Fertilizing is also a crucial part of the lawn maintenance routine. Feeding your grass encourages the growth of a better root system, making your grass tackle stresses like foot traffic, heat, cold, and mowing better. While feeding your lawn once a year gives enough nutrients, you can feed it twice or thrice to make it healthier and more beautiful. Do this in spring and mid-summer for best results.

Tip #5: Aeration

Because of frequent mowing and foot traffic, the soil can get compacted, preventing air, water, and nutrients from reaching the roots. This can cause the grass to die, leading to bare patches. Aerate your lawn at least once a year to grow healthier turf. You can use a garden fork or a hollow-tine aerating tool.

Tip #6: Weed Control

Weeds like dandelions, crabgrass, and clover always threaten your dream of owning a lush green lawn. Some of these weeds are hard to kill, and if you allow them to establish, they take a toll on your grass.

Regular mowing, feeding your grass, and sufficient watering can help control weeds, as healthy turf can suppress weeds. But if they keep popping up, you must eliminate them using herbicide. If you’re unsure which herbicide is best for the weeds, getting a professional to avoid damaging your grass is best.
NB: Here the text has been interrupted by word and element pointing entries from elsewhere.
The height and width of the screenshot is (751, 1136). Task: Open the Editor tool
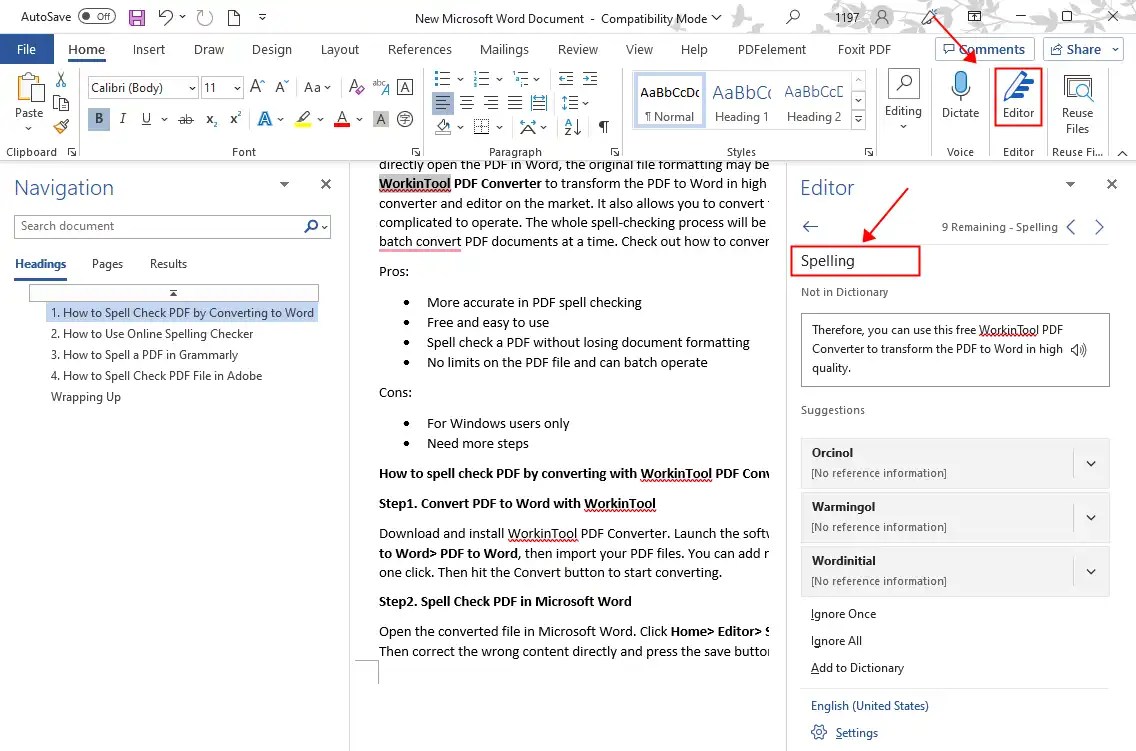coord(1017,97)
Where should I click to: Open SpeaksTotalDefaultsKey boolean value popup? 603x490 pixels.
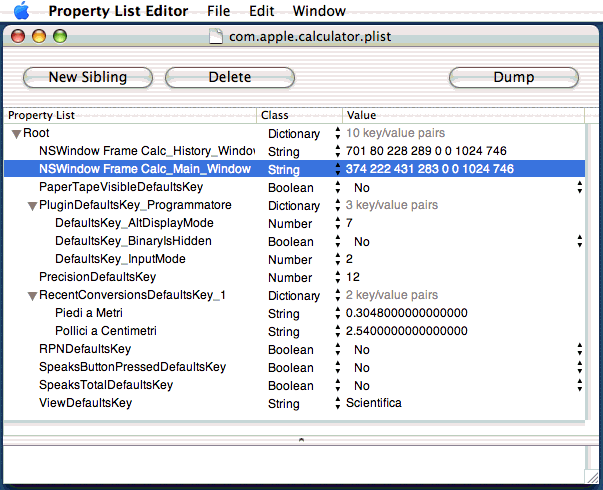(580, 385)

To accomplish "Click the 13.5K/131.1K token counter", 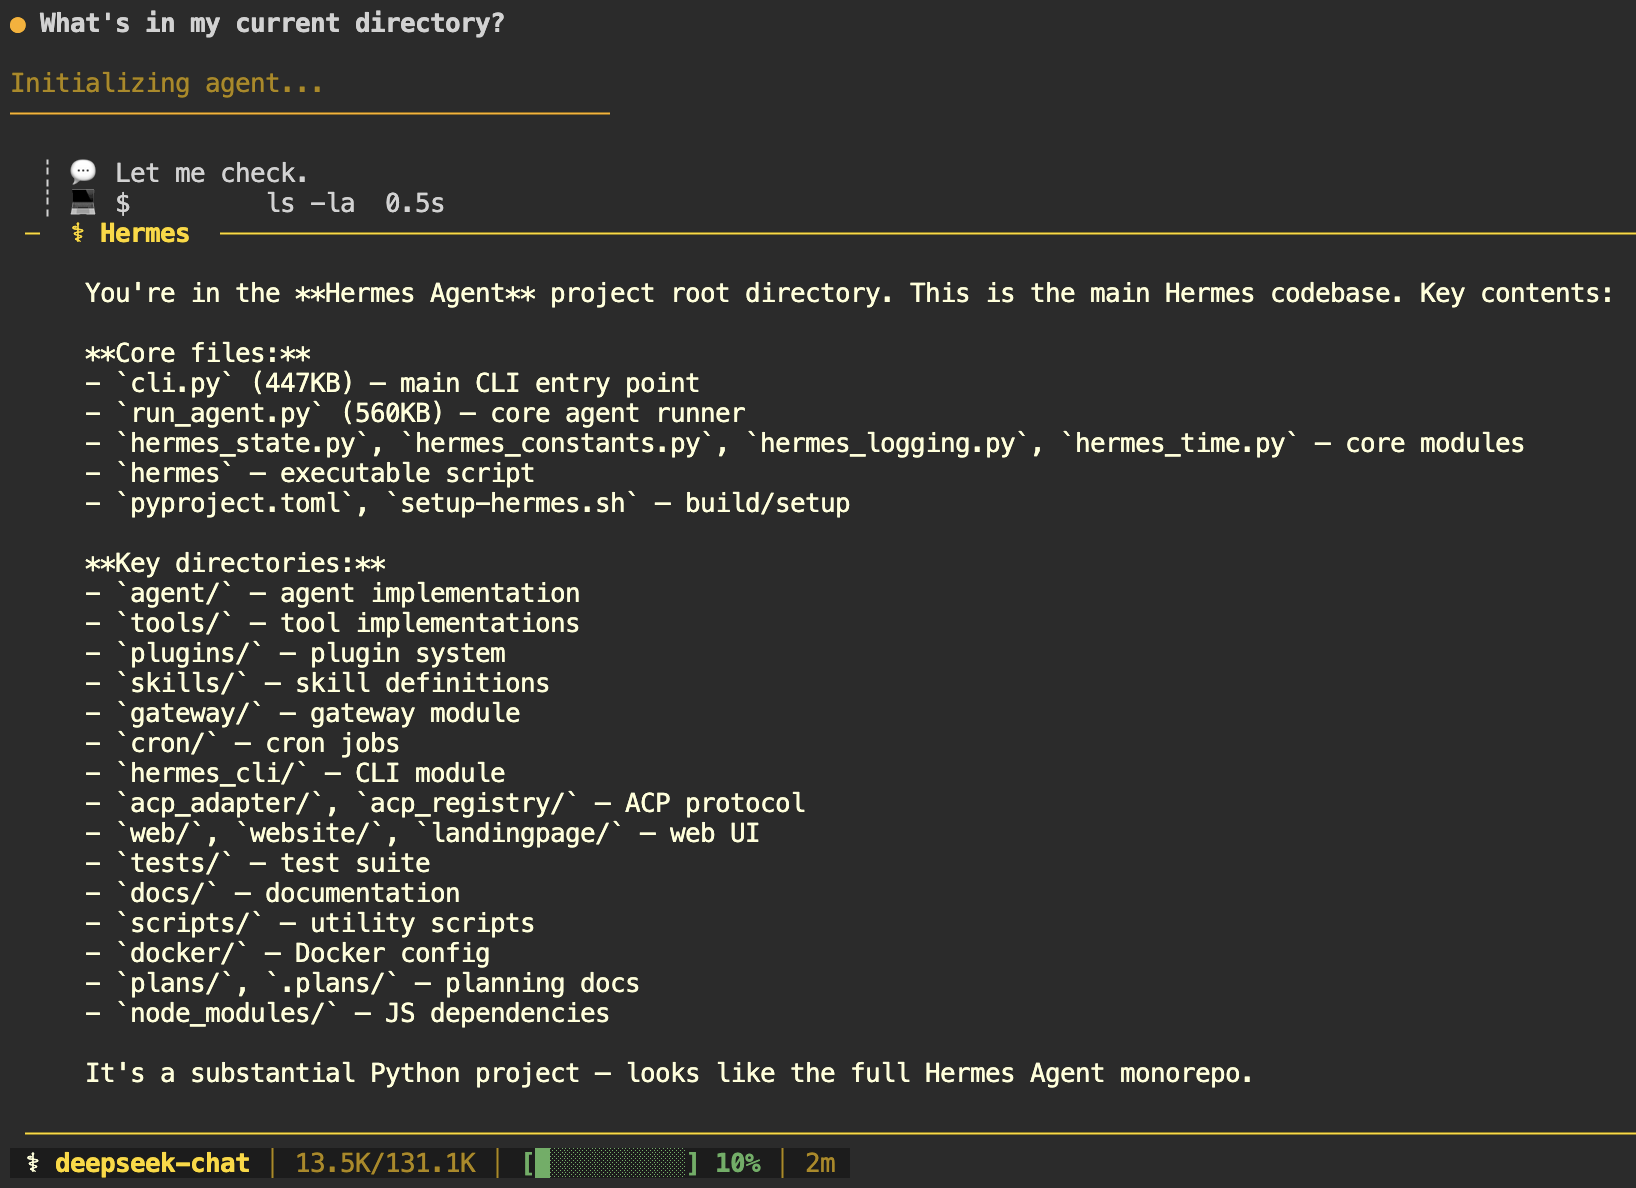I will pyautogui.click(x=385, y=1162).
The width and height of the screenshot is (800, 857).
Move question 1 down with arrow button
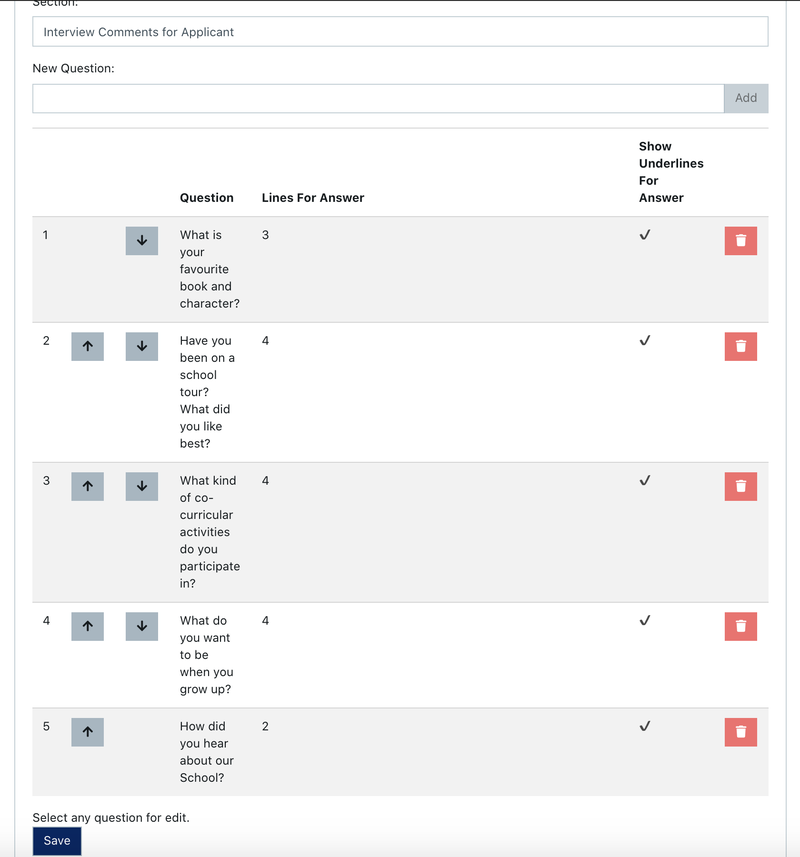click(141, 241)
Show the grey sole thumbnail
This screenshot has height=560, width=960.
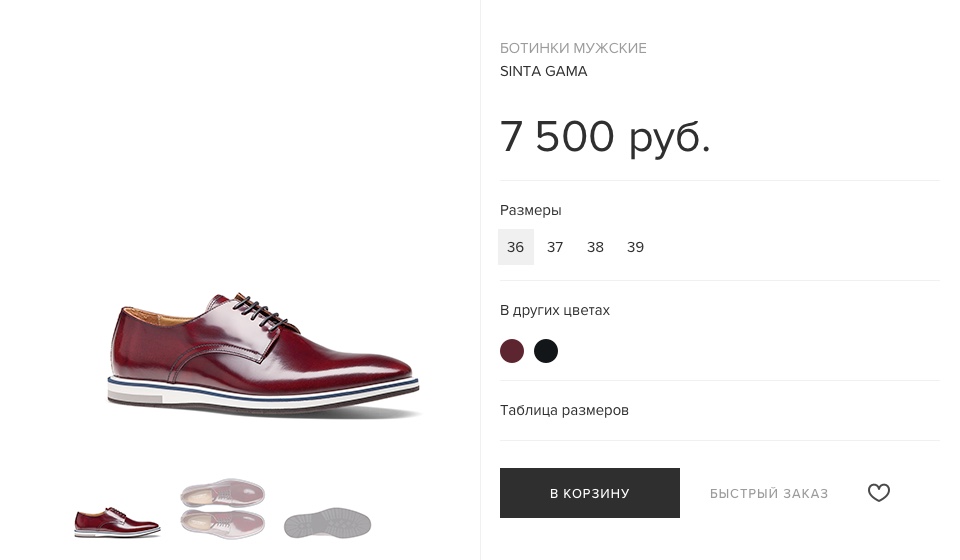coord(327,523)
Tip #7: Pest and Disease Management

Pests and diseases are another headache. Some pests will damage the grass by sucking its sap, while others will destroy the roots. Common lawn pests include aphids, chinch bugs, grubs, and nematodes.

Lawn diseases like brown patches, powdery mildew, snow mould, and rust can also destroy your lawn. You’ll need to identify the pests and diseases early to prevent spread and treat them accordingly.

Tip #8: Repair Bare Spots

Pests, diseases, weeds, and soil compaction can cause bare spots. After treating the problem, you’ll have to reseed the patches. Till the bare spot, sow the seeds and water daily until the seedlings are about two inches long. Skip mowing the part until the seedlings are over three inches long.

Tip #9: Dethatch Your Lawn

Thatch is a layer of dead grass and organic matter that accumulates between lawn grass and soil surface. While enough thatch layers protect grass from drought and diseases, excess thatch can choke it by preventing water, air, and nutrients from reaching the roots.

So, how do you know when to dethatch? If the lawn feels bouncy or spongy or the thatch is over half an inch thick. As a thumb rule, dethatch once every year when the grass is vigorously growing.